Organizations in the USA took 44% of the hits, four times more the next region in the list, according to data.

Between Aug 2020 and July 2021, the number of ransomware attacks in data analyzed by a cybersecurity firm have risen compared with the previous year, with attacks on corporations (including infrastructure, travel, financial services, and other businesses) accounting for more than half of all attacks, a 39% increase.

According to a new study from Barracuda’s own data, municipalities were the second most attractive target for ransomware hackers (16%), followed closely by education (13%) and healthcare (13%).

Their data shows that cybercriminals are still heavily focused on organizations based in the United States (44%), but ransomware was a pervasive issue across the globe with 30% of attacks targeting Europe, the Middle East and Africa (EMEA), 11% targeting Asia Pacific countries, 10% in South America and 8% in Canada and Mexico.

More findings

Ransomware has been evolving during the period of study, and sophisticated attacks can cripple day-to-day operations, cause chaos, and result in financial losses.

According to the study, these attacks were becoming even more deadly as cybercriminals leveled-up their tactics and attack patterns, and with it, their ransom payment demands. Other findings include:

  • The average ransom demanded per incident was over US$10m with 18% involving less, and 30% involving more than US$30m per incident.
  • These attacks were led by a handful of high-profile ransomware gangs, including REvil (19%) and DarkSide (8%).
  • Attack patterns were evolving from malicious links and attachments to phishing attacks to steal credentials, and thereafter compromising victims’ web applications (web portals or software-as-a-service (SaaS) apps).
  • Double extortion schemes were on the rise in the study period. Victims that paid up were often contacted several months later and asked for another payment to keep the stolen data secret. Some ransomware criminals accepted payment but sold the data anyway.

According to Mark Lukie, Systems Engineer Manager, Barracuda Asia-Pacific: “Ransomware is an issue which is not going away anytime soon, and can affect businesses of all sizes, as attackers often start with small organisations that are connected to the larger targets and then work their way up towards bigger paydays in the future.”
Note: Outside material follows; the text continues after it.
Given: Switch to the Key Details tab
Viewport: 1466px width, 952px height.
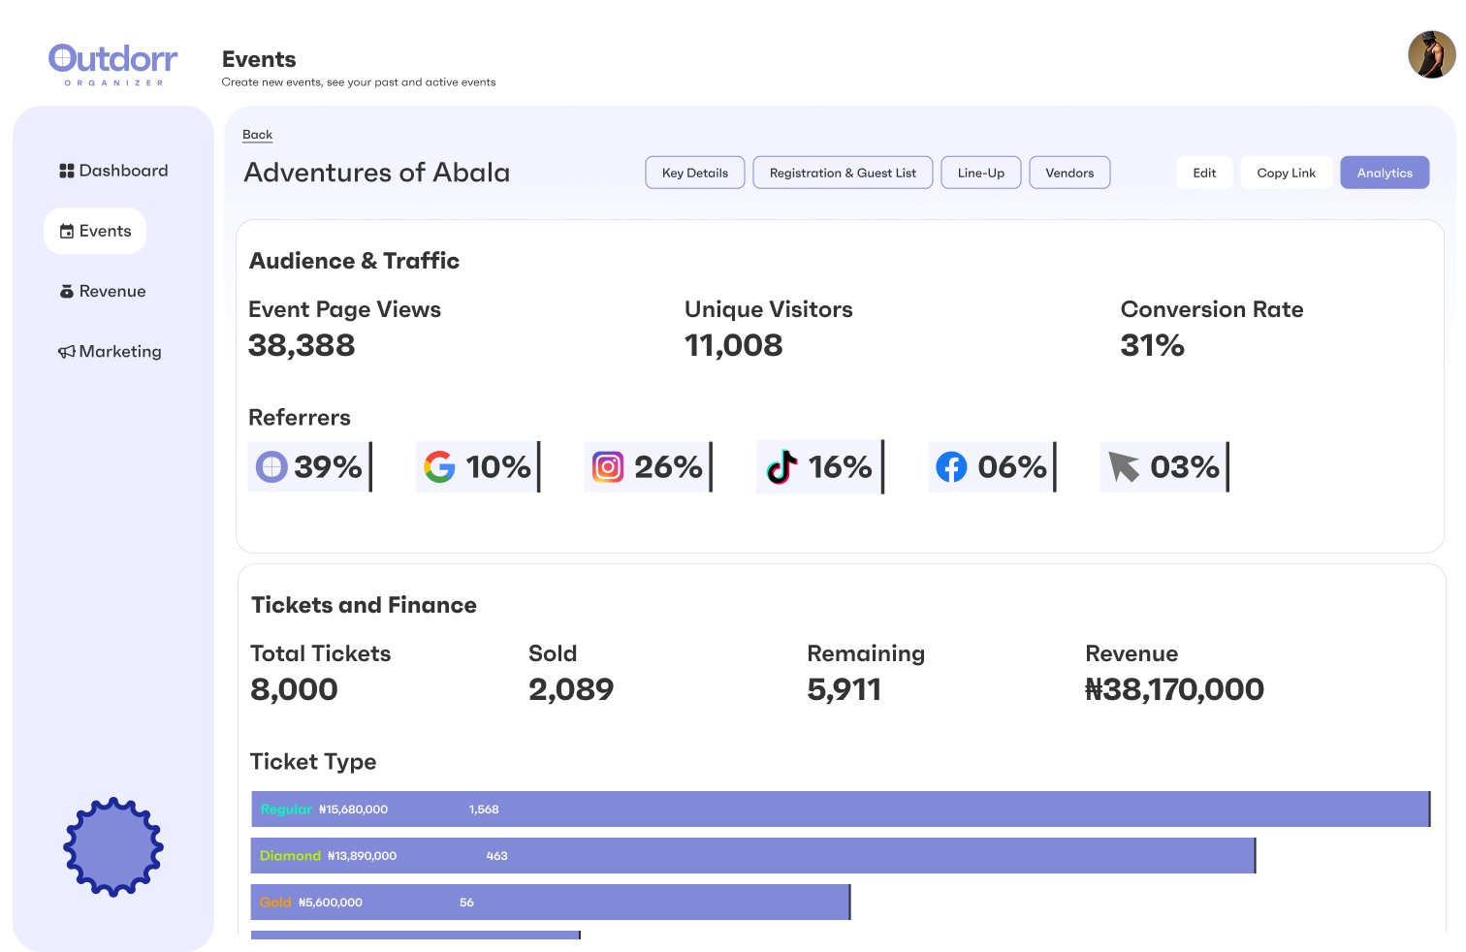Looking at the screenshot, I should [694, 173].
Lukie added that prevention is always better than remediation, and advised businesses to do everything they can to be confident in saying NO to ransomware criminals. He mentioned measures such as training staff for email security awareness, implementing anti-phishing capabilities in email systems, securing web applications, taking a zero-trust approach, fastidious data backup processes, and implementing data protection solutions to recover critical data in the worst-case scenarios.